Dr. Furitsu has visited many of the crisis regions on the planet that have been contaminated with radioactivity, sharing information with doctors and helping to provide medical care to the victims. She went to the U.S. to audit the circumstances of the downwinders at the Nevada Test Site, and to spend time with the people living near the Hanford Plutonium Finishing Plant in Washington State. She treated Gulf War veterans suffering from the effects of depleted uranium (DU) ammunition, and after Chernobyl she traveled extensively and often throughout Russia, Belarus, and the Ukraine.

“It is important to monitor the health of the people exposed and to offer them health care for a long period of time; these are prerequisites for minimizing their health hazards industry.”

In the 1980s, while still a medical student, Katsumi Furitsu began educating herself about the radiation exposure of workers at Japanese nuclear power plants. Early on she also focused on the calamitous starting point of the nuclear chain – uranium mining and milling.
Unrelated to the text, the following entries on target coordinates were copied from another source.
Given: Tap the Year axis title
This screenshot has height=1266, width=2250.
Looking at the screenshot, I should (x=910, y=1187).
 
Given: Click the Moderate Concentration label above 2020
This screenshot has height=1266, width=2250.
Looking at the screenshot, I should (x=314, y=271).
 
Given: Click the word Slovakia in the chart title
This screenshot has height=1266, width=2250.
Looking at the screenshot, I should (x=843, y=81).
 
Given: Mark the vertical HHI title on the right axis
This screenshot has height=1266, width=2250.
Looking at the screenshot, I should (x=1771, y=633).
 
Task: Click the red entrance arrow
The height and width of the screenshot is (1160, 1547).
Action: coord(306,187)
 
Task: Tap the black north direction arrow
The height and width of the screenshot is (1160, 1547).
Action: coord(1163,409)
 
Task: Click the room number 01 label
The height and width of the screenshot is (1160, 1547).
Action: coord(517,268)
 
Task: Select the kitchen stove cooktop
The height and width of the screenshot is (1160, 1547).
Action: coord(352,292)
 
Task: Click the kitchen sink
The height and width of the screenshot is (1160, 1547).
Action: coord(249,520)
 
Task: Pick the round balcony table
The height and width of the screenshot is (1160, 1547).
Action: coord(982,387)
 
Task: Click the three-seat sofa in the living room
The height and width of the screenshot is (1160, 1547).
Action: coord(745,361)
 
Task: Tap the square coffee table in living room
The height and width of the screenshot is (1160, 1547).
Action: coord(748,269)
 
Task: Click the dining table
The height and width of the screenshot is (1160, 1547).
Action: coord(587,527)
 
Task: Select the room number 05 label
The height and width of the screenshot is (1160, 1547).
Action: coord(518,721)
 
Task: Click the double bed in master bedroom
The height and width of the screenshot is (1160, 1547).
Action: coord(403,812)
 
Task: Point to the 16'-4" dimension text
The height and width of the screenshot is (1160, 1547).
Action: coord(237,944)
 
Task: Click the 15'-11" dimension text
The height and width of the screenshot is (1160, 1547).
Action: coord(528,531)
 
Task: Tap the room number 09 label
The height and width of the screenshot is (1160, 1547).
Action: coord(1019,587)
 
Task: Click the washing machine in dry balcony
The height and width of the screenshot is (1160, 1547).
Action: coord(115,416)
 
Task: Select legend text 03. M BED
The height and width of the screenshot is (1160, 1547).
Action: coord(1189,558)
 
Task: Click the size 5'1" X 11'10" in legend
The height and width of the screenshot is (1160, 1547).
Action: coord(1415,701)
At odds with the Japanese mainstream, she began to quantify the recklessness of the nuclear-industrial complex. Never one to be intimidated by the opinions of others. Dr. Furitsu has always followed the compass of her own conscience.

During recent months, Katsumi Furitsu has been traveling from her home town of Osaka to Fukushima for several days at a time to assist the doctors working in the disaster-stricken region. In Fukushima, she has witnessed firsthand the ongoing disinformation policy of the nuclear lobby and the Japanese government – the very people who vowed to mend their ways under the shock of the events of March 2011. TEPCO and the politicians are back to business as usual, which means they set the radiation level parameters to suit their own interests.

Dr, Furitsu wants to make sure her suffering fellow citizens, victims of an outdated technology, are not left alone with the consequences of the Fukushima catastrophe. “It is important to monitor the health of the people exposed and to offer them health care for a long period of time; these are prerequisites for minimizing their health hazards,” she says, adding that it is imperative “that people can understand and evaluate their situation in order to lend weight to their demand for adequate support and an end to the government’s pro-nuclear policy.”

Dr. Furitsu is currently engaged in aftercare and disease monitoring – the treatment of damaged organisms… and souls. The doctor is working for a better, healthier world. One that is nuclear-free.